Quantum’s future in Retail
COVID-19 hastened the shift from in-store to e-commerce shopping, posing considerable retail logistical issues. Even before the epidemic, shops were up against giants who could provide frictionless purchases and quick order processing. Despite consumer pressure, a recent Accenture poll found that less than half of merchants are fulfilling customer expectations regarding order fulfilment. Changes in buying habits and the prominence of e-commerce provide additional data for merchants to evaluate to match buyer expectations and deliver items on time. Moreover, achieving next- or same-day delivery with no mistakes or delays necessitates end-to-end optimization from the warehouse to the customer's door. This is a major issue: merchants have less time than ever to do it right yet doing so necessitates precise answers to extremely complicated optimization problems involving large data sets and tight, ever-changing restrictions. The volume of data exceeds present problem-solving skills. Quantum computing has the potential to solve retail’s challenges. To execute computing, these systems make use of quantum state features such as superposition, interference, and entanglement. These states are used by quantum computers to mimic real-world events in a n-dimensional environment.

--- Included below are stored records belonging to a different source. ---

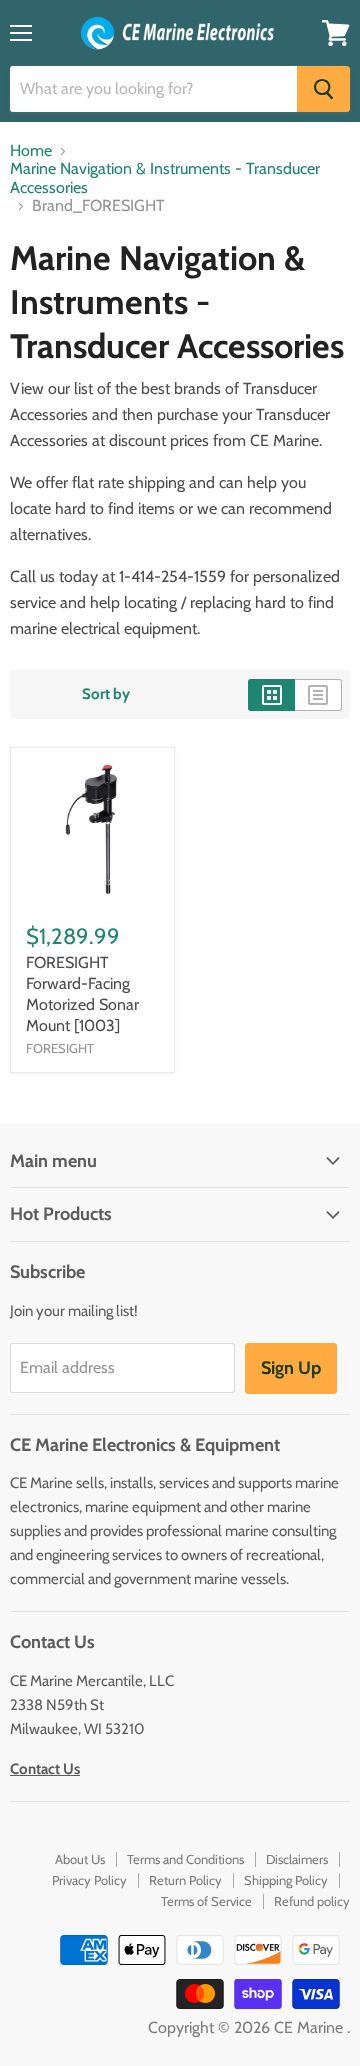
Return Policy (185, 1880)
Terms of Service (206, 1901)
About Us (80, 1859)
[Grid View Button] (271, 695)
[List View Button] (318, 695)
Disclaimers (297, 1859)
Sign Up (291, 1368)
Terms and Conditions (185, 1859)
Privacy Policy (89, 1880)
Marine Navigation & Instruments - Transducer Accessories (165, 178)
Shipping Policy (286, 1880)
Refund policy (312, 1901)
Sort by (106, 694)
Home (31, 151)
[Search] (323, 89)
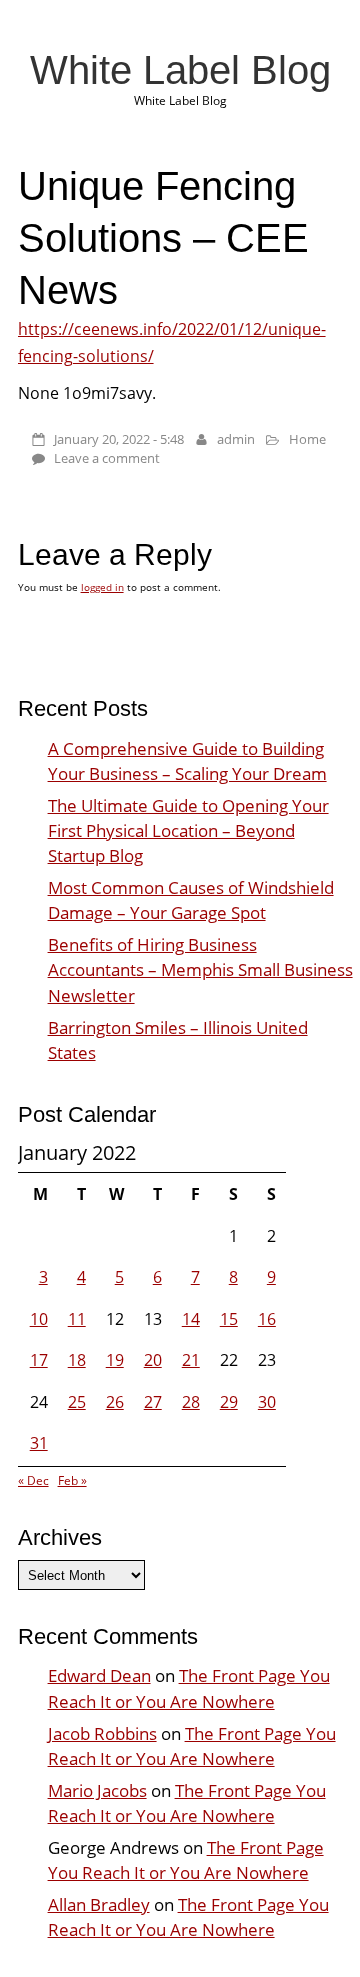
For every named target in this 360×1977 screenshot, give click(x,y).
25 (77, 1402)
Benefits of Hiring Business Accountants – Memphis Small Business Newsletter (200, 969)
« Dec (33, 1480)
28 (191, 1402)
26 (115, 1402)
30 (267, 1402)
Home (307, 439)
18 (77, 1360)
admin (236, 439)
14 (191, 1319)
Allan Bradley (99, 1904)
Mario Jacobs (97, 1790)
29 (229, 1402)
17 (39, 1360)
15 (229, 1319)
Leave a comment (107, 458)
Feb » (72, 1480)
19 (115, 1360)
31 (39, 1443)
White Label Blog (180, 70)
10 (39, 1319)
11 (77, 1319)
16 (267, 1319)
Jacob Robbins (102, 1733)
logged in (102, 587)
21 (191, 1360)
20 (153, 1360)
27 (153, 1402)
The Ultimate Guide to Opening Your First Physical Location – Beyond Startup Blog (188, 830)
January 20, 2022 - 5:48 (119, 439)
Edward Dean (99, 1675)
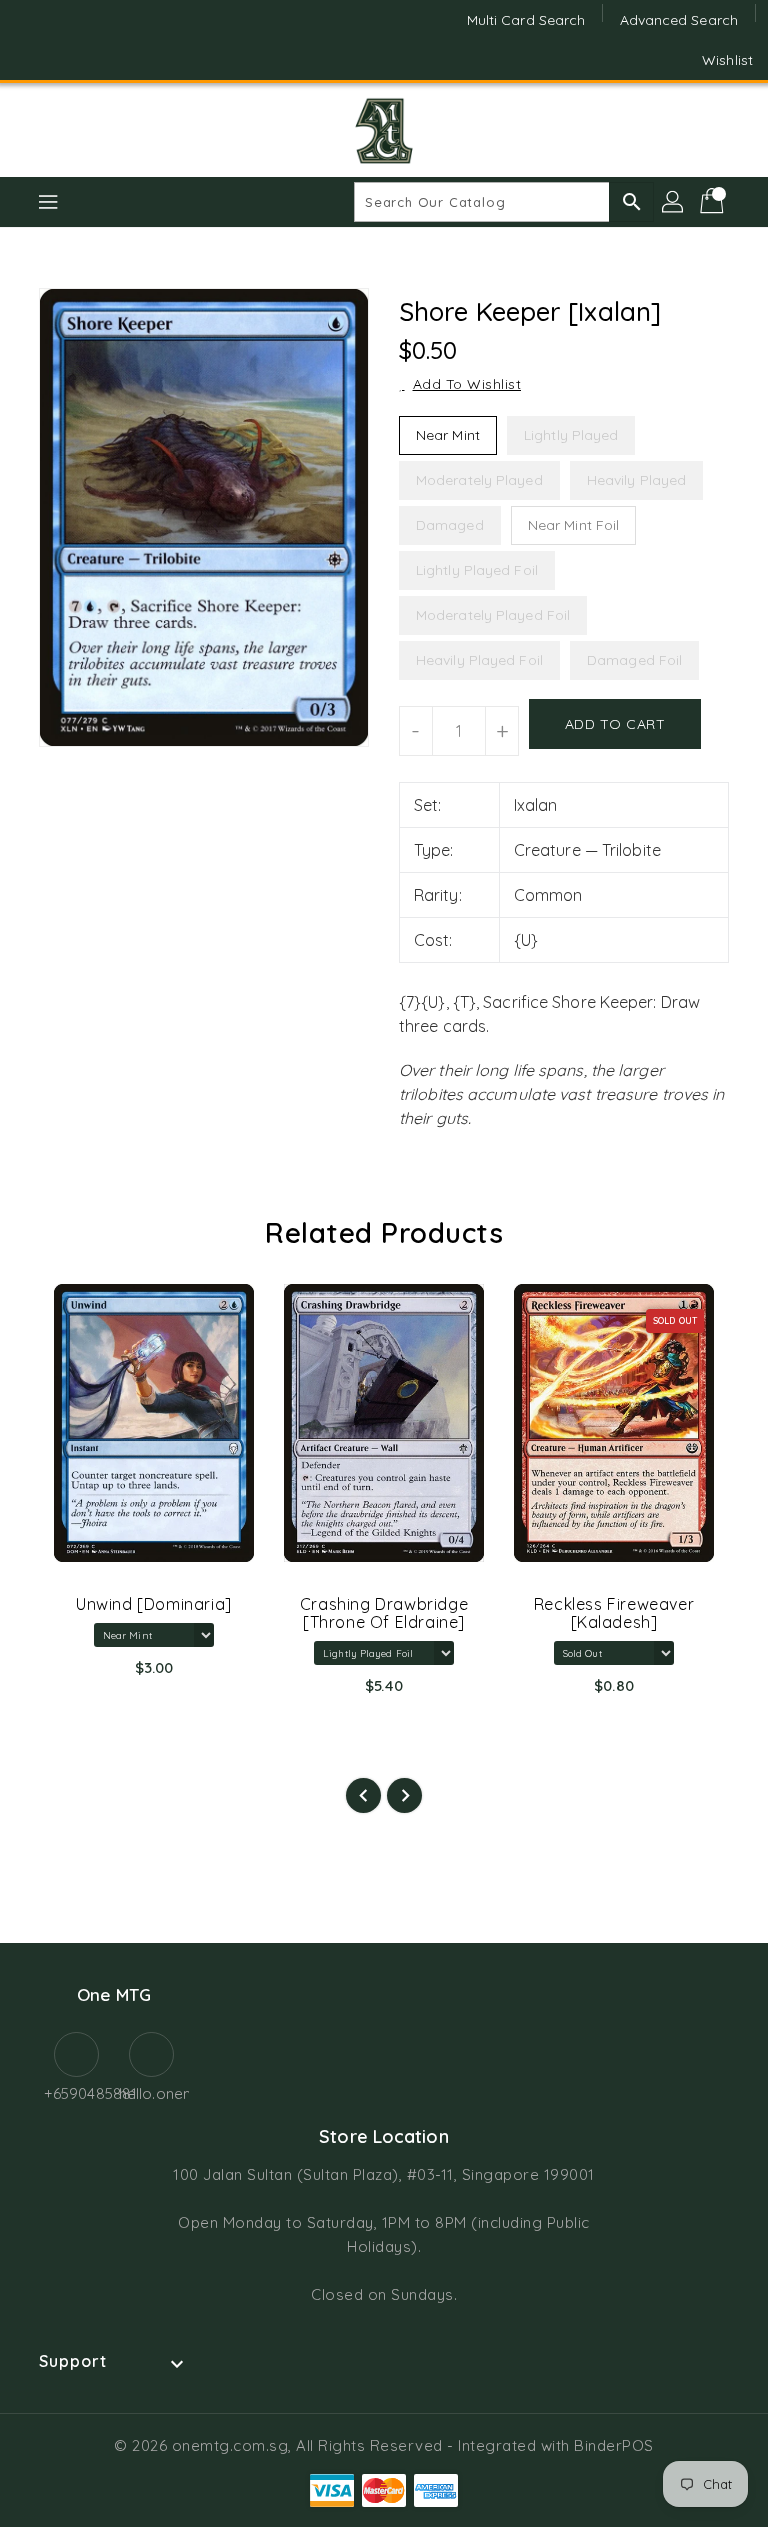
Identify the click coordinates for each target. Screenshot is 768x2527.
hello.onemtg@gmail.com (151, 2093)
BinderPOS (614, 2445)
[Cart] (714, 202)
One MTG (114, 1994)
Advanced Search (679, 20)
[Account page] (674, 202)
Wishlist (727, 60)
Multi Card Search (526, 20)
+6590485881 (76, 2093)
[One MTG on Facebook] (32, 40)
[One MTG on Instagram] (70, 40)
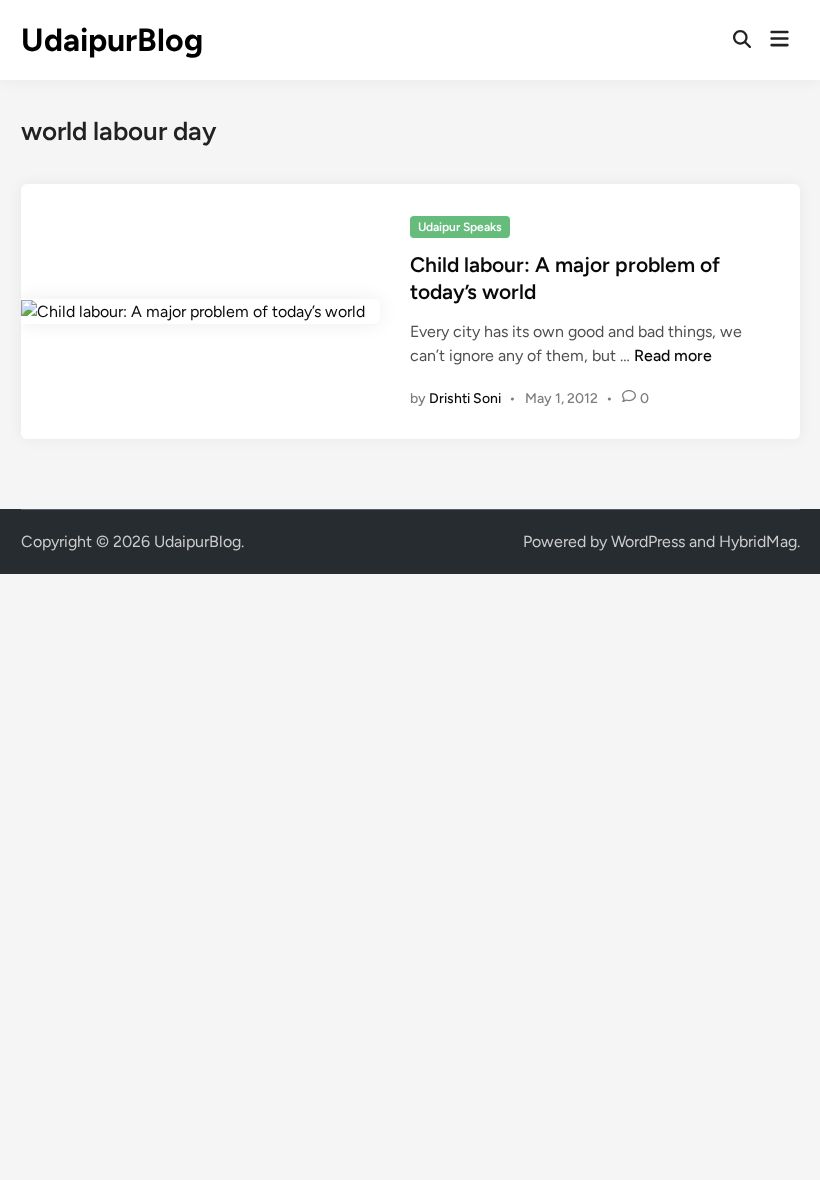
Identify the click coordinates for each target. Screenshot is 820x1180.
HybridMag (758, 541)
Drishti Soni (465, 398)
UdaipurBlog (112, 40)
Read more (673, 355)
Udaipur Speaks (460, 227)
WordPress (648, 541)
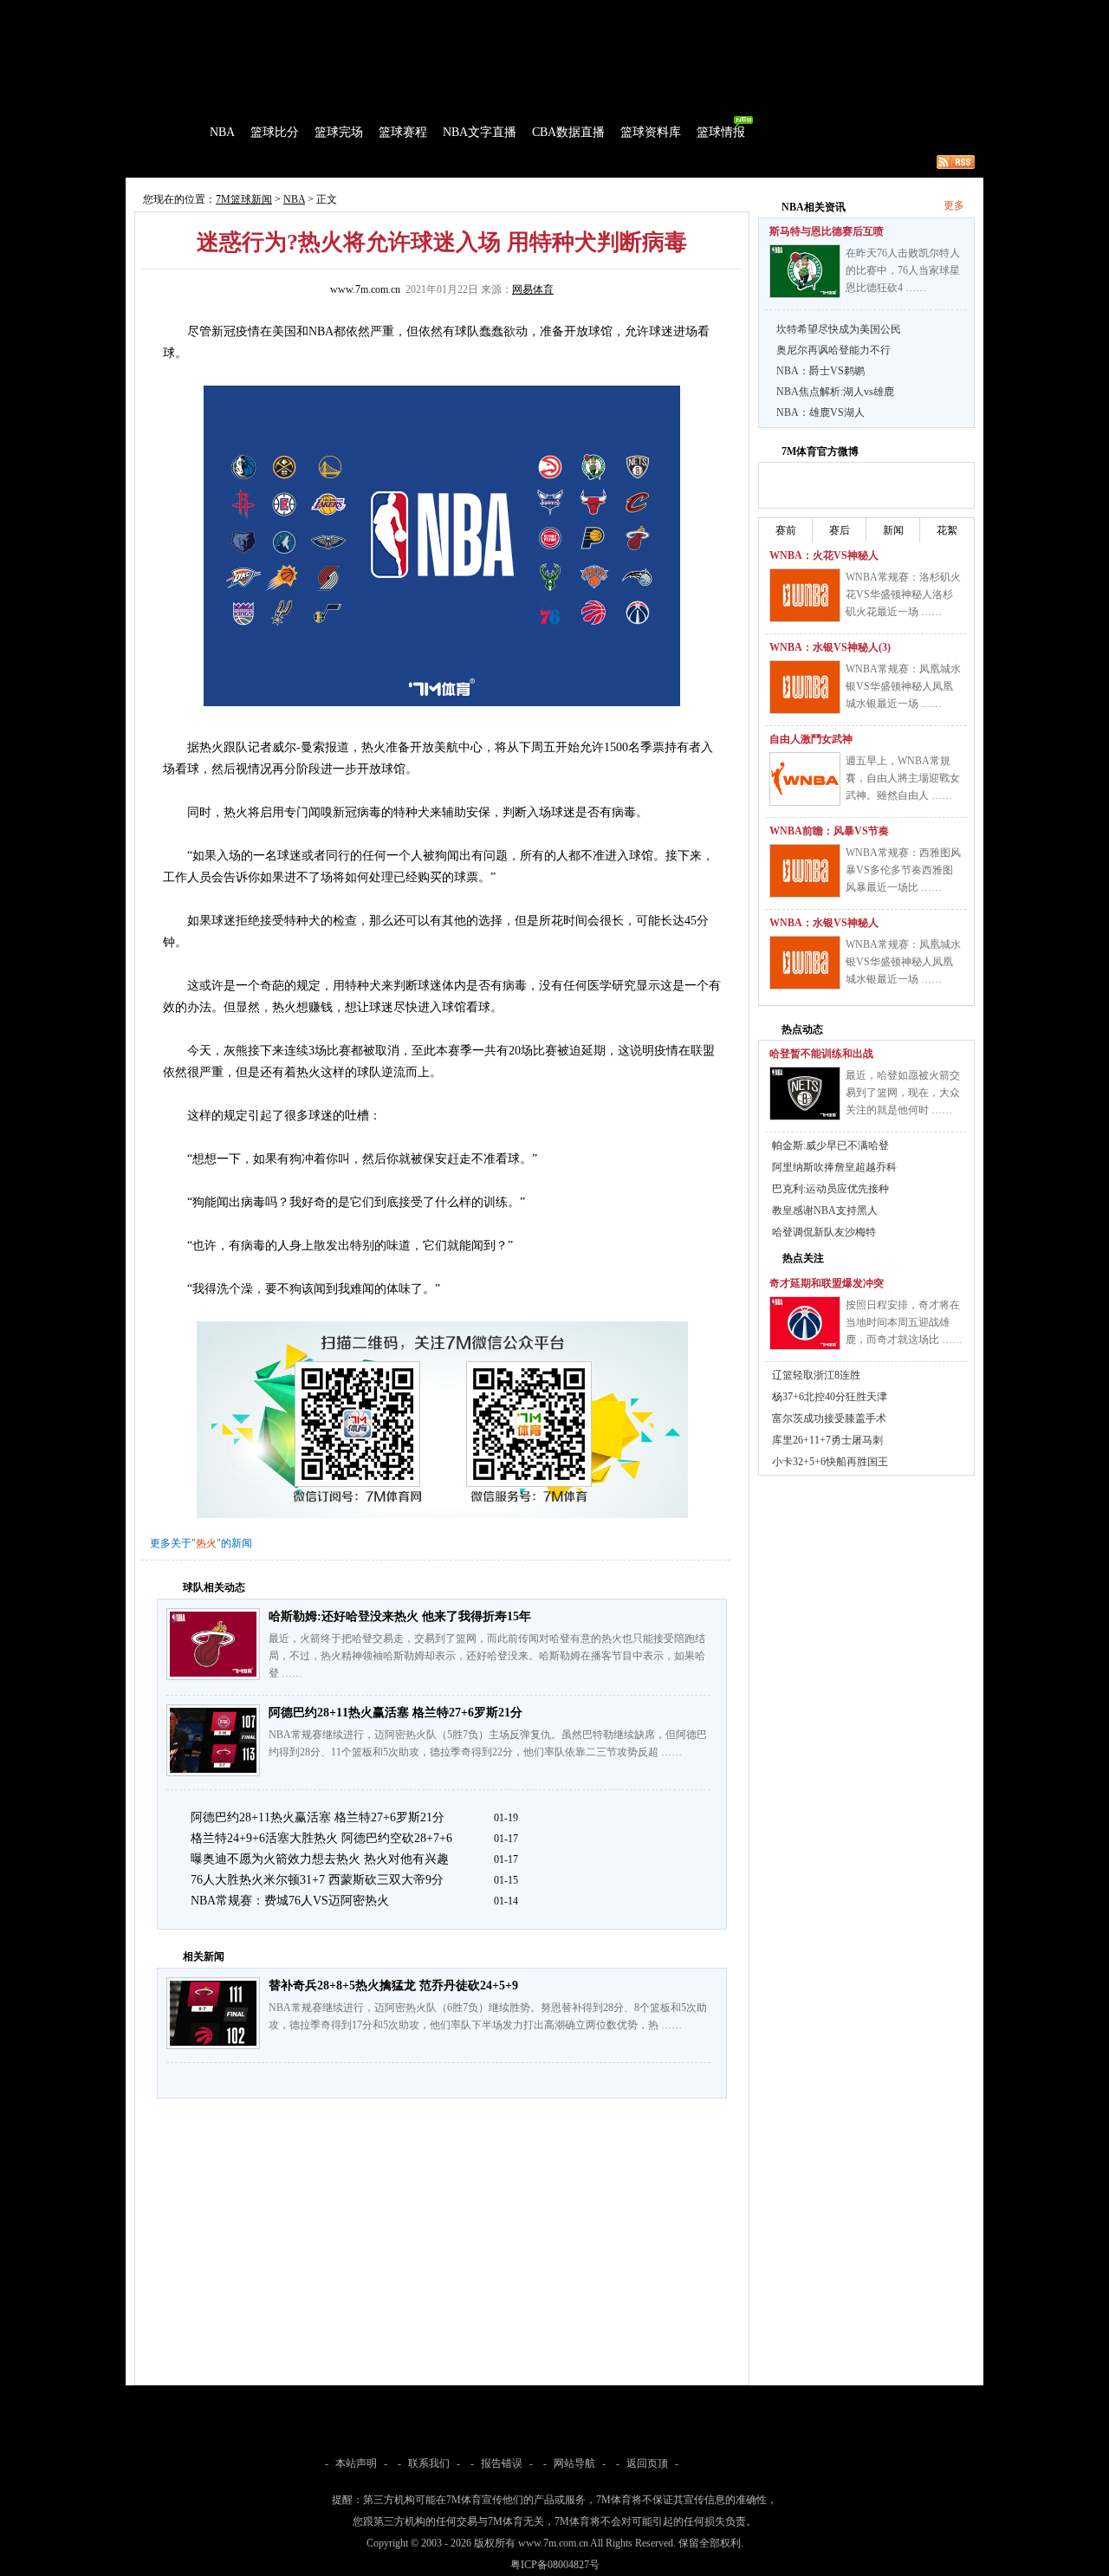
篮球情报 (721, 132)
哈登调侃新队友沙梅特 (824, 1232)
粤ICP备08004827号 (555, 2565)
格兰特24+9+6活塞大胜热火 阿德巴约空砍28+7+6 (321, 1838)
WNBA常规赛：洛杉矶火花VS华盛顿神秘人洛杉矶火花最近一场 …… (903, 594)
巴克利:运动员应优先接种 (830, 1189)
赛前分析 (234, 162)
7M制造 (178, 162)
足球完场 (258, 12)
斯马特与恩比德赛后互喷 (826, 231)
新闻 (893, 530)
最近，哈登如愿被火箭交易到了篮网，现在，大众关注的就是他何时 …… (903, 1092)
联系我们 (429, 2463)
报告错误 (501, 2463)
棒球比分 (364, 12)
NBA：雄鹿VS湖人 (820, 412)
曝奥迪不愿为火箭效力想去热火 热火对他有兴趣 (320, 1859)
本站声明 (356, 2463)
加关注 (839, 483)
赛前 (785, 530)
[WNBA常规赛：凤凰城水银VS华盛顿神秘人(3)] (804, 687)
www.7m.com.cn (365, 289)
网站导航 (574, 2463)
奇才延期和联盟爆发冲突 (826, 1283)
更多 (954, 205)
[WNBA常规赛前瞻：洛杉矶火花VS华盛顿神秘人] (804, 595)
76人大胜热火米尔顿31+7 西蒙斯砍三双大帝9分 (317, 1879)
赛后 (839, 530)
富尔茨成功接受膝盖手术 (829, 1418)
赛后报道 (293, 162)
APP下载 (659, 12)
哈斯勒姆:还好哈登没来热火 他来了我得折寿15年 (400, 1616)
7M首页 (153, 12)
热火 (206, 1543)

This implies that merchants can forecast the effects of various events on their company operations. This approach to problem solving is suited for the complex difficulties that today's retail logistics managers face. Using quantum computing to optimize retail operations enables decision makers to discover optimal solutions for all retail functions. This provides retailers with more precise and diversified alternatives for fast improving their inbound supply chain as well as their outward logistics and delivery. Making customer-focused delivery operations a reality will eventually increase customer loyalty and revenue growth for shops. This innovative approach to retail issue resolution will assist firms in meeting changing consumer demands for quick and smooth services.
Video of the week
At $300 per qubit, a million-qubit quantum computer is on the horizon
Quantum computing presently costs $10,000 per qubit, which is only one of the reasons why scaling is difficult and expensive. SEEQC is pioneering a unique strategy to develop scalable million-qubit machines that can deliver on quantum computers' promise and transform computing. Will they be successful? SEEQC recently stated that it is developing a commercially scalable, application-specific quantum computer for pharmaceutical drug research, and Merck has purchased one. John Koetsier talks with SEEQC CEO John Levy on transitioning quantum computing from the V2 rocket era to the SpaceX age.